# How to collect all 150 Pokemon in Pokedex 3D



## Jake (Jun 12, 2011)

The method is simple and is easily do-able for anyone. Okay, so you want to fill up your Pokedex, but you can't be bothered going on every single day to see what you've obtained via SpotPass? simple... Just put your 3DS into sleep mod. you should have obtained 3 new pokemon via spot pass. then go into the settings of your DS and put the date forward. You can then collect another 3 Pokemon in the same day, you can do this as much as you want and will easily fill up your Dex.


----------



## [Nook] (Jun 12, 2011)

Lol, did that.


----------



## Jake (Jun 12, 2011)

Nintendo isn't very smart


----------



## Trent the Paladin (Jun 12, 2011)

Bidoof said:


> Nintendo isn't very smart


 
They also didn't expect many people to spoil the fun of collecting them all.


----------



## Jake (Jun 12, 2011)

there is no fun collecting them in Australia. no streetpass. boring.


----------



## Tortimer (Jun 15, 2011)

Alternatively, point your camera at this:


----------



## CraigDaddy21 (Jun 15, 2011)

Tortimer said:


> Alternatively, point your camera at this:


 
Hey thanks


----------



## Jake (Jun 15, 2011)

No.
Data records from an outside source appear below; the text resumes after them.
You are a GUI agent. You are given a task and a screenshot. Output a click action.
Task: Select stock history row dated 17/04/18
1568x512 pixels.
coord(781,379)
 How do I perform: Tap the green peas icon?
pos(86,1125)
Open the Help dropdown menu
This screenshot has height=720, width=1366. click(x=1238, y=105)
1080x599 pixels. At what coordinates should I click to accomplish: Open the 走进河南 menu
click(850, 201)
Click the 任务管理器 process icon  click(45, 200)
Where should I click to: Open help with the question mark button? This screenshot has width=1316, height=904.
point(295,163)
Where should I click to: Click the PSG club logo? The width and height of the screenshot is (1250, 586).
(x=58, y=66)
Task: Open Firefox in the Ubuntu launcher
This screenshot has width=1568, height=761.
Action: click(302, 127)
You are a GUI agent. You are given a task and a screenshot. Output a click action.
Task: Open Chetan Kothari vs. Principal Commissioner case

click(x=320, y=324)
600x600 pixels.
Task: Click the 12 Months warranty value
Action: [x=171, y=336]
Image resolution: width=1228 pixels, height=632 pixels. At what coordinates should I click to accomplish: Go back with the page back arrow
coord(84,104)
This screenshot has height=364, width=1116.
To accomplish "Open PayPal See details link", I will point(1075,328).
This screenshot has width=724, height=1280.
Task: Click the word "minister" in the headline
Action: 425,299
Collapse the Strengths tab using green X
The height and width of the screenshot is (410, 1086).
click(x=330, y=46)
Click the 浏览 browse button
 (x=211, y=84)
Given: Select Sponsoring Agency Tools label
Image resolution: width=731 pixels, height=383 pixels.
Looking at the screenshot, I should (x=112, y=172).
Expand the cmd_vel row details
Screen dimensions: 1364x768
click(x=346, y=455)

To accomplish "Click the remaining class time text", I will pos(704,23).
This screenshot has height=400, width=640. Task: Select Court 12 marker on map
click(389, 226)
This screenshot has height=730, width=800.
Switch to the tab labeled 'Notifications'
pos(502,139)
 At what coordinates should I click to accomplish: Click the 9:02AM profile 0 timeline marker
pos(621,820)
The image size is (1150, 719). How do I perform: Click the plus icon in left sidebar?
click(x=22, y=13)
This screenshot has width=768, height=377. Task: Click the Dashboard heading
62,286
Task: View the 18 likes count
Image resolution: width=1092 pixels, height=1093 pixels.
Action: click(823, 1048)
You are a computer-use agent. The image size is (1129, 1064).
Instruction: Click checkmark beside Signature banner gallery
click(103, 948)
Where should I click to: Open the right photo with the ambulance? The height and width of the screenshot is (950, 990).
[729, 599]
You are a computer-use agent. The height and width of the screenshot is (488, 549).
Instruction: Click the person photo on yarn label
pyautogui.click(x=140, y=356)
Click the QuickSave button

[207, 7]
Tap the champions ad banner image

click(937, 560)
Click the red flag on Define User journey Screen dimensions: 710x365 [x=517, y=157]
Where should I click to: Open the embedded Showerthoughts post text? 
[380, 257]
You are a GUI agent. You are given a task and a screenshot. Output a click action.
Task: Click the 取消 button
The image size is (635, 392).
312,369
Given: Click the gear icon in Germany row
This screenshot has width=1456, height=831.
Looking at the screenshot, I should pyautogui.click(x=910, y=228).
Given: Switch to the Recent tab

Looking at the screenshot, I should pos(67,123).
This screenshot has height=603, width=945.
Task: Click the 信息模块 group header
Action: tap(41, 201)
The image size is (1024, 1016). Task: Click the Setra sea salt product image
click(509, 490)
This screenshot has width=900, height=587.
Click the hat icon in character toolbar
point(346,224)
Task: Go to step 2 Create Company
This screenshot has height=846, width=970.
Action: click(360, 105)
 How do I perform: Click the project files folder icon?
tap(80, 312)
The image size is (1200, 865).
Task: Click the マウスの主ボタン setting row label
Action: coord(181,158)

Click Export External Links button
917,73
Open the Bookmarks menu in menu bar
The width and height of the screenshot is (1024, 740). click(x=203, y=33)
That's wrong. It doesn't unlock their data.


----------



## Tortimer (Jun 15, 2011)

...Yeah it does, though. I've used it and have collected new data doing so.


----------



## Jake (Jun 15, 2011)

Only for the Legendary Pokemon, as for the others it scans their code and increases the chance of getting them via Spotpass/


----------



## Tortimer (Jun 15, 2011)

For real? I could swear I've got some Pokemon now that I didn't have before and I haven't done any of that Spotpass stuff. But, you sound far more informed about this stuff than I, so I'll take your word for it.


----------



## bloop2424 (Jun 15, 2011)

Tortimer said:


> Alternatively, point your camera at this:


 Does anyone have the final 4???


----------



## Jake (Jun 16, 2011)

They will be released when Nintendo decides to release them.


----------



## crazyredd45 (Jun 17, 2011)

Bidoof said:


> Only for the Legendary Pokemon, as for the others it scans their code and increases the chance of getting them via Spotpass/


 you can if you scan 3 a day then you can choose those 3 to be sent through


----------